Exercise Modifications
One Leg Dip
o Lying Hip Press, Pulses: See lying hip press from above except instead of holding , you will perform pulses
Groiners
o Incline Groiner: Find a bench, bed or something that is about waist level or higher. Place a towel on the surface for padding and put position in a plank on your elbow/ forearms. In that position, step your right foot toward your right arm and then hold 3 seconds before
returning it to its starting position. Alternate sides.
Burpees
o Stability Stands: Start kneeling next to bench or bar that you can grasp. Step on foot up and drive yourself up with that planted leg, Come to standing trying to use your legs as much as possible (use the bar/ bench only if you need to). Alternate the initial “driver” leg each time.
Jump Squats or a Jumping Jack
0 Stand with your feet shoulder width apart, hands by your side.

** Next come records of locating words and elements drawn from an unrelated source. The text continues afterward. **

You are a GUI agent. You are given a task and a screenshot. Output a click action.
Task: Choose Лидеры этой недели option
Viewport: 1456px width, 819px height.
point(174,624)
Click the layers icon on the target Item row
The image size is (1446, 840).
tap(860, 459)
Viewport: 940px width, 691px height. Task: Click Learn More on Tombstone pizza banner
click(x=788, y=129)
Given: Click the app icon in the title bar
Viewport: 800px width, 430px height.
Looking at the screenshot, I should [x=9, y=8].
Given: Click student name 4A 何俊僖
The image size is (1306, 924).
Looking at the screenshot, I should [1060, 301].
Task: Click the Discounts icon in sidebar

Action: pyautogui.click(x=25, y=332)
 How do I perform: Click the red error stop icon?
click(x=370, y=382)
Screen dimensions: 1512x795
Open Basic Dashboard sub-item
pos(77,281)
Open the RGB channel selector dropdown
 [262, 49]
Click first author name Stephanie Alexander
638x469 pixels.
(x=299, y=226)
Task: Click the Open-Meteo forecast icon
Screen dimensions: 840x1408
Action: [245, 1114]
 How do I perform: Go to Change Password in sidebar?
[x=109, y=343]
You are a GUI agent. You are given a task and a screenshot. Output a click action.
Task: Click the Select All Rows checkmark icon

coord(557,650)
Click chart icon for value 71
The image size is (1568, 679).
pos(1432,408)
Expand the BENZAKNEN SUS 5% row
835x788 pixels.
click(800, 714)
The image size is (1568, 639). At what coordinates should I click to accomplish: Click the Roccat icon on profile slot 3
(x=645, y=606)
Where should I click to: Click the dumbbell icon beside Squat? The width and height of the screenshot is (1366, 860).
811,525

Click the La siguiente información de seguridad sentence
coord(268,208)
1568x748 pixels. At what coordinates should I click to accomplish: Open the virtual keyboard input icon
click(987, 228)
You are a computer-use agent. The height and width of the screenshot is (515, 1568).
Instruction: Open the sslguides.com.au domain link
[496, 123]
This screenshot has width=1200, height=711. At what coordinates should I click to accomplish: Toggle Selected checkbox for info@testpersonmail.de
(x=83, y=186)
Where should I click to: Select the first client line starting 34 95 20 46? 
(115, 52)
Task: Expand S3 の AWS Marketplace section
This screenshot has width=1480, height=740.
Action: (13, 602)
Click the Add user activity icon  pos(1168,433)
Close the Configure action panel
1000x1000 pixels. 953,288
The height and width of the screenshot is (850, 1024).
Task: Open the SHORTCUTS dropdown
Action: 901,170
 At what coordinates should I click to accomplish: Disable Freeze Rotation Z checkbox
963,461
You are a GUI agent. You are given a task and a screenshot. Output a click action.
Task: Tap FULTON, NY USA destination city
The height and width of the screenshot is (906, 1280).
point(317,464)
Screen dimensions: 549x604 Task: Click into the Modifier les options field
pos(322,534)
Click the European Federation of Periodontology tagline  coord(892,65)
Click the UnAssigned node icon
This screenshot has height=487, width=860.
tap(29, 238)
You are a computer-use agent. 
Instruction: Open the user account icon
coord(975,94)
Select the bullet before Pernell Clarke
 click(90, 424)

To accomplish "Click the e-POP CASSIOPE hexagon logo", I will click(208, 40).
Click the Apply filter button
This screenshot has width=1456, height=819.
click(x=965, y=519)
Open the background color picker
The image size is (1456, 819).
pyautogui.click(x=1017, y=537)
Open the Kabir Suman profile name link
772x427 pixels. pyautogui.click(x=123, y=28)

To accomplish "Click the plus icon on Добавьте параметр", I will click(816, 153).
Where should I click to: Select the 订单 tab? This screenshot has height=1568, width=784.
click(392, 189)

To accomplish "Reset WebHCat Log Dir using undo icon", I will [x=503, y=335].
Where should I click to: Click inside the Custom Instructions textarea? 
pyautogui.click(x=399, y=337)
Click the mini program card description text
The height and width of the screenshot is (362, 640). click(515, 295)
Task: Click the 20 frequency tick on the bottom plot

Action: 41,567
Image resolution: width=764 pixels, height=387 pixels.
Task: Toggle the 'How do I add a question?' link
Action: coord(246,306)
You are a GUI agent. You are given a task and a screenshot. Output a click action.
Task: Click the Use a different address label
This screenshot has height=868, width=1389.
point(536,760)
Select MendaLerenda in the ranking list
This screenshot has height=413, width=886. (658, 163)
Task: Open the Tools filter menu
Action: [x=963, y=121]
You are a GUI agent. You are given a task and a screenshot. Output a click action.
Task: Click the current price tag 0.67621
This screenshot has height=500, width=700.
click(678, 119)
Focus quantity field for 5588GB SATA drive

Sit into a squat position, but do not fall into a full squat while bringing your arms further behind you.
Quickly reverse movement, stand up and swing your arms over your head. Stand up on the balls of your feet.
Reverse Pushup
o Chair Squats: Stand just in from of a bench or chair with your feet shoulder width, arms by your side, palms facing backwards. Squat until you feel your butt, graze the chair while at the same time, bringing your arms out in front of you (palms down). Dive up to a standing position and return you hands by your side.
Cross-Wide
o Opposite arm opposite leg hold: this is also know as a “bird dog hold”
Mt climber & Mt. Climber Hops
o Cat-Camel: Stretch and really focusing on keeping your core tight as you round and arch your back.
Step Through
o Sprinter Start Stretch: Hold each side for 15 seconds.
Mt. Climbers
o Lying Hip press- Lay on your back with your knees bent and feet on the ground. Press your hips up as high as you can and hold there keeping your core tight and you glutes and hamstrings (butt and back of your legs) activated (flexed)
Donkey Kicks
o Start on your hands and knee s and perform the same motion
Planks
o Incline plank on your elbows/forearms. Find a bench, bed or something that is about waist level or higher. Place a towel on the surface for padding and put position in a plank on your elbow/ forearms
Burpees
o Start kneeling next to bench or bar that you can grasp. Step on foot up and drive yourself up with that planted leg, Come to standing trying to use your legs as much as possible (use the bar/ bench only if you need to). Alternate the initial “driver” leg each time.
Crab Position Pass Throughs
o Lie on your back and bend your right leg and plant your right foot on the ground. Extend your left leg, keeping it slightly off the ground. Lift your left leg about 6 inches and then lower to it’s starting position. Repeat for appropriate time or reps. Repeat for the right leg. You can place you hands by your side or under your lower back/ butt for comfort.